29 September 2009

Future Islands and Ear Pwr


Royal Park Cellar, 13 September 2009

It was just another low-energy Sunday evening in the half-local, half-student Royal Park pub. Few engaged with the balding pool tables, and the karaoke machine thankfully held a dignified silence. But, in the pub's cellar, a number of creative characters were setting about lighting up the evening's too-early dusk with performances that were engaging and inspiring.

After a respectable local opening band (a guitar and cello pairing whose name must have disappeared into the ether), the stage was set for Ear Pwr, based in Baltimore. At odds with its common perception, from The Wire, of a metropolis populated entirely by pushers, users and bent government officials, are a loose crew of exciting poppy noisemakers. Chief among these would be band of the winter Animal Collective, but just bubbling under are Ponytail and – yep! - Ear Pwr.

While the stage may have been set for this pair, they rarely actually stood on it. Setting up their table of machinery and gubbins, Devin and Sarah opted to set the noises, beats and loops running, before dancing, meandering and staggering about the room. It was a creditable performance: there may only have been ten people in the room, but if their energy was in any way diminished, it certainly didn't show. Main vocalist Sarah bounced around while singing her electro-nursery rhymes from their brilliant album, about beams of light, title track's Super Animal Bros. And, err, 'future eyes' – though sadly not the addictively exuberant 'Sparkly Sweater'.
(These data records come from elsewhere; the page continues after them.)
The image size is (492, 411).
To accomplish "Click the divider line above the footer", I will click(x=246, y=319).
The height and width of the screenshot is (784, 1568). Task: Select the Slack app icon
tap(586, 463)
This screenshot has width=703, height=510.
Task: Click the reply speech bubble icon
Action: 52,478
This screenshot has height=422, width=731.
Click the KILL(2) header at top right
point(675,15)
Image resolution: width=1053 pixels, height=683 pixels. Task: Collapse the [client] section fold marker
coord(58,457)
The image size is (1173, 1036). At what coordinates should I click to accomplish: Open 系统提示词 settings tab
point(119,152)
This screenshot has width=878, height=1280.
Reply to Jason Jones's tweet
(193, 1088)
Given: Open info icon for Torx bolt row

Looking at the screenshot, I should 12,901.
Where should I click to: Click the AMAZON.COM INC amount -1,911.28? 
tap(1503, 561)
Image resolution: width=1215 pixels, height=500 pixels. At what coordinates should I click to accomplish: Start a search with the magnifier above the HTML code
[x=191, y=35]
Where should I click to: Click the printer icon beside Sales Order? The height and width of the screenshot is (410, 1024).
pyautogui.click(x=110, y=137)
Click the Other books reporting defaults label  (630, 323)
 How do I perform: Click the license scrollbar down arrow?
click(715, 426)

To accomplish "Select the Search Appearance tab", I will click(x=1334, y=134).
Devin, when he wasn't setting his musical plates spinning, was wrapping the microphone cord around himself, wrapping it around Sarah, providing on-and-off vocal assistance to Sarah, and writhing about on the cellar's rather unpleasant floor. They departed after a brief, and rather thrilling, set (not only were Ear Pwr the support act, but their summer highlight album is only half an hour long), but promised to return in November. At that point, their new EP – and new drummer – should be in place.

Having never heard Greenville, North Carolina's Future Islands (now also based in Maryland) before this evening, I was in for a scintillating surprise. After the childlike, if drug addled, glee of Ear Pwr, trepidation met the headlining trio of thick-set men with synths. By the end of the opening song, your reviewer was an enthusiastic convert.

Future Islands' album, 2008's Wave Like Home, is an intriguing blend of well-written synth songs and super-camp vocals. While it's a solid album in its own right, it gives little indication as to the ferocious talent of singer Samuel Herring. Looking for all the world like Jack Black's stunt double, he also sounds superficially like the camp-heroic Tenacious D frontman. It soon becomes clear, though, that Herring is a singular talent. He rips his own songs a new arse, a combination of Tom Waits' gruff personality, Mike Patton's ever-present air of pastiche, and Henry Rollins' aggression and brilliant shape-throwing.

While self-effacing about his talking prowess, Herring makes for a charismatic frontman, winning the now-full room over with his chat and singing alike. He worked up a furious sweat early, and it's not hard to see why: he sings hard. He reaches deep down within himself, and pulls out a level of vocal intensity not seen since Carla Bozulich brought her inimitable brand of beautiful, guttural fire and brimstone to a Leeds church last year. When he prefaces 'Little Dreamer' with the words 'this was a happy story... but now it's a sad story', you believe him. Especially as he leaves his still-beating heart throbbing away on the floor, for all to see.

Whether the song was 'Beach Foam' from the album, or 'The Happiness of Being Twice', from this year's 'Feathers & Hallways' single, Future Islands never stopped entertaining. The bassist was occasionally inspired in his playing, but both he and the synth player were essentially there to ably back Herring's cabaret emoting.

Future Islands are currently working on their new album. Though both they and Ear Pwr give off an air of piss-take at times, the new material should be interesting, at least. If Ear Pwr can flesh out the faux-naive charm of Super Animal Brothers III, and Future Islands somehow manage to harness the power of their force-of-nature singer in the studio, the next year should belong to Baltimore.